Letter to UN Raps U.S. Senator’s ‘Incitement to Terrorism’
TEHRAN -- Iran says statements by an American senator encouraging the occupying regime of Israel to assassinate more Iranian scientists amount to incitement to terrorism, which is a flagrant violation of international law.
During a visit to Occupied Palestine in mid-February, U.S. Senator Lindsey Graham outrageously said Jews could not live with a nuclear Iran and that he had “no doubt that Israel will do what she has to” against Iran’s nuclear program.

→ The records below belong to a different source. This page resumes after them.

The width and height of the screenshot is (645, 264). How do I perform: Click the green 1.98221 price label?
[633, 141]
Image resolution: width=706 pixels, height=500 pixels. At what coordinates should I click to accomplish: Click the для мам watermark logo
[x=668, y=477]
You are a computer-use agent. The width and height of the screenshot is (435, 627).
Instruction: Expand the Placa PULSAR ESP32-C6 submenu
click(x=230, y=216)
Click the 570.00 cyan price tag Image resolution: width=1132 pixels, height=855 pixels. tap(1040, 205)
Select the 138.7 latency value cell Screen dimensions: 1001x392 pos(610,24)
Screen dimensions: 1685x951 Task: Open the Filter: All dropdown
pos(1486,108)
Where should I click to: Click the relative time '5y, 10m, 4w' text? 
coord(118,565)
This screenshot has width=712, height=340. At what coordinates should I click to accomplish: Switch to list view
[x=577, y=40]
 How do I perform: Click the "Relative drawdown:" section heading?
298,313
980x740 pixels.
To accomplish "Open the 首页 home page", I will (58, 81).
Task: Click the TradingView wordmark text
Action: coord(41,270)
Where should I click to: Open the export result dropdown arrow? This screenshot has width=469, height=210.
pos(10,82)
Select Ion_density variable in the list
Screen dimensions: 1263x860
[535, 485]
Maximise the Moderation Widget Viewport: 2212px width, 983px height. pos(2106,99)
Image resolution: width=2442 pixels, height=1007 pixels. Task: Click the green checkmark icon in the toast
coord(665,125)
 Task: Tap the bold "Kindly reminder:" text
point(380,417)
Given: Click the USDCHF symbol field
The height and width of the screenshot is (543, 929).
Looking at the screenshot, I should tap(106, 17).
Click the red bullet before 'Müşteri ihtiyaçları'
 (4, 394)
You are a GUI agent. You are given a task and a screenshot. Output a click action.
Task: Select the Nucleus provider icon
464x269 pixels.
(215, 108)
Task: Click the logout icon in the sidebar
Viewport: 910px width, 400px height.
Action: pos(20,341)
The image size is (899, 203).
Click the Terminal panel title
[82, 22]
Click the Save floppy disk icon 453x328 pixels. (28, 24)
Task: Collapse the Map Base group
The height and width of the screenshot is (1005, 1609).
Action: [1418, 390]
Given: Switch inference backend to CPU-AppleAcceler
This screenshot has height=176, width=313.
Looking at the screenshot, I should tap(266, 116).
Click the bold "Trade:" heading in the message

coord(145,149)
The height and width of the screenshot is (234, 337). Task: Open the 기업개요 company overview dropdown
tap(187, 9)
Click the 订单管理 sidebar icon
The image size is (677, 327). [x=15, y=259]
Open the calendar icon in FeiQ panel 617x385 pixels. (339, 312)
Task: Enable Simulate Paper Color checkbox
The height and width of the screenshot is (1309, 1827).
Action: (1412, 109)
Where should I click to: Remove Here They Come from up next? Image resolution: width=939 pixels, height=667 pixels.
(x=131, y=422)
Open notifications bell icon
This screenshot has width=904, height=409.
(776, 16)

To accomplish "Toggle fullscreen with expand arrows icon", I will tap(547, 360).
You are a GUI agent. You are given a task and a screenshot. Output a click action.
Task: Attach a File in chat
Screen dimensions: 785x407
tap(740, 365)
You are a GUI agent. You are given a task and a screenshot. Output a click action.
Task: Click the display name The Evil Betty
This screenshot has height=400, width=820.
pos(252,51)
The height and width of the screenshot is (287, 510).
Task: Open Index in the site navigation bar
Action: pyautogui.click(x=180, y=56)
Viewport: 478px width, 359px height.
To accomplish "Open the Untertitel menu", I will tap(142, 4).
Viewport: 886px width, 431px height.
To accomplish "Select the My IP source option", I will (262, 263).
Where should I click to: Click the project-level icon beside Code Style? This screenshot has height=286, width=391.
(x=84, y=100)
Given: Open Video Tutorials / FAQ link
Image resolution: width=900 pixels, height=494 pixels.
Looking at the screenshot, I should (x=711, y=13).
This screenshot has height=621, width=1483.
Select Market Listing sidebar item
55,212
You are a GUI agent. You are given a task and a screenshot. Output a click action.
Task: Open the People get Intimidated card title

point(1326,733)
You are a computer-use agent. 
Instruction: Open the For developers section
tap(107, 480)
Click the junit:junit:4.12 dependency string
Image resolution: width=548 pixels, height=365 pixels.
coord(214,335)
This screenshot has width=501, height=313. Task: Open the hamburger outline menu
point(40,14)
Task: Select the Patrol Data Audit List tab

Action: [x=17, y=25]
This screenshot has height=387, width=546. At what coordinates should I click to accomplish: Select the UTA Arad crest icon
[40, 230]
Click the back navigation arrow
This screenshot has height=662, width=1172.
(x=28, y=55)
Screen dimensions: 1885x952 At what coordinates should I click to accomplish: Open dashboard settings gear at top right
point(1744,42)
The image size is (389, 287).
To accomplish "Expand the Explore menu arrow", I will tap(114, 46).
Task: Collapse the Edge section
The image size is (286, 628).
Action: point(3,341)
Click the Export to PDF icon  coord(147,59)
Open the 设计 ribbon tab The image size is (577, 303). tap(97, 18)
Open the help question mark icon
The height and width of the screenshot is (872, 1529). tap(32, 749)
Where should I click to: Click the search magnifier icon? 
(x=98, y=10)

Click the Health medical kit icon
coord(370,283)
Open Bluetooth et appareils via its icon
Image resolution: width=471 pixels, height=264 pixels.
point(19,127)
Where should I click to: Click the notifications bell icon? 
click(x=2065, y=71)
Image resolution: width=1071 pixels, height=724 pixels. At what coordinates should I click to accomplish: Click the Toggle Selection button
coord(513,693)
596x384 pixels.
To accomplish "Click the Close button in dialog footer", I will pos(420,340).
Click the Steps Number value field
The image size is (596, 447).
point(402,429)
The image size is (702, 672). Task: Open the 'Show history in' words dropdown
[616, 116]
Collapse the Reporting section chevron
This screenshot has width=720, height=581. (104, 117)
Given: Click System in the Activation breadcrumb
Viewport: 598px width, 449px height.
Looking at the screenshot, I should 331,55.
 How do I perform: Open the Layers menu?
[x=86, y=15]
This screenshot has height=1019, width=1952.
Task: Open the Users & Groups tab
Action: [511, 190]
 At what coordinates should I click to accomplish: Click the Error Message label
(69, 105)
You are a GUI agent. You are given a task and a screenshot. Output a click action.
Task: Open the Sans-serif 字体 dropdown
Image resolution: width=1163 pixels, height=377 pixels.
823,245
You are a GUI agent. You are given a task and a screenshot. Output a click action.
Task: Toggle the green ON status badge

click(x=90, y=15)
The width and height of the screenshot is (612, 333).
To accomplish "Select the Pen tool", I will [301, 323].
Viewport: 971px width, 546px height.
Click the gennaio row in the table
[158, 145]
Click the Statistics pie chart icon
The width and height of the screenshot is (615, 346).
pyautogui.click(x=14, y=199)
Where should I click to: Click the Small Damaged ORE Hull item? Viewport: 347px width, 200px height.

“A lot of Iranian scientists have had a lot of accidents, and we would expect more accidents to come,” he said, referring to the assassinations of a number of Iranian scientists in terrorist attacks widely attributed to the Zionist regime.
In a letter submitted to the UN Security Council on Tuesday, Iran’s permanent mission to the UN said the remarks are “disgusting” and “hateful” and act as a “green light” to the Zionist regime to continue its terrorist attacks against Iranian scientists.
The comments constitute a flagrant violation of the United States’ international obligations, especially those under UN resolutions that prohibit states from inciting terrorist attacks and urge them to refrain from supporting terrorist activities, the letter read.
It pointed to the long history of Israeli acts of sabotage against Iran’s peaceful nuclear activities, urging the international community, the UN Security Council in particular, to strongly condemn the provocative acts and the encouragement of such terrorist activities.
The Islamic Republic of Iran reserves the right to take all necessary measures in accordance with international law, the Iranian mission added.
Graham made the remarks in the midst of talks in Vienna to revive the U.S.-abandoned Iran deal, or the JCPOA, which hawkish U.S. lawmakers, including Graham, and the regime in Tel Aviv bitterly oppose.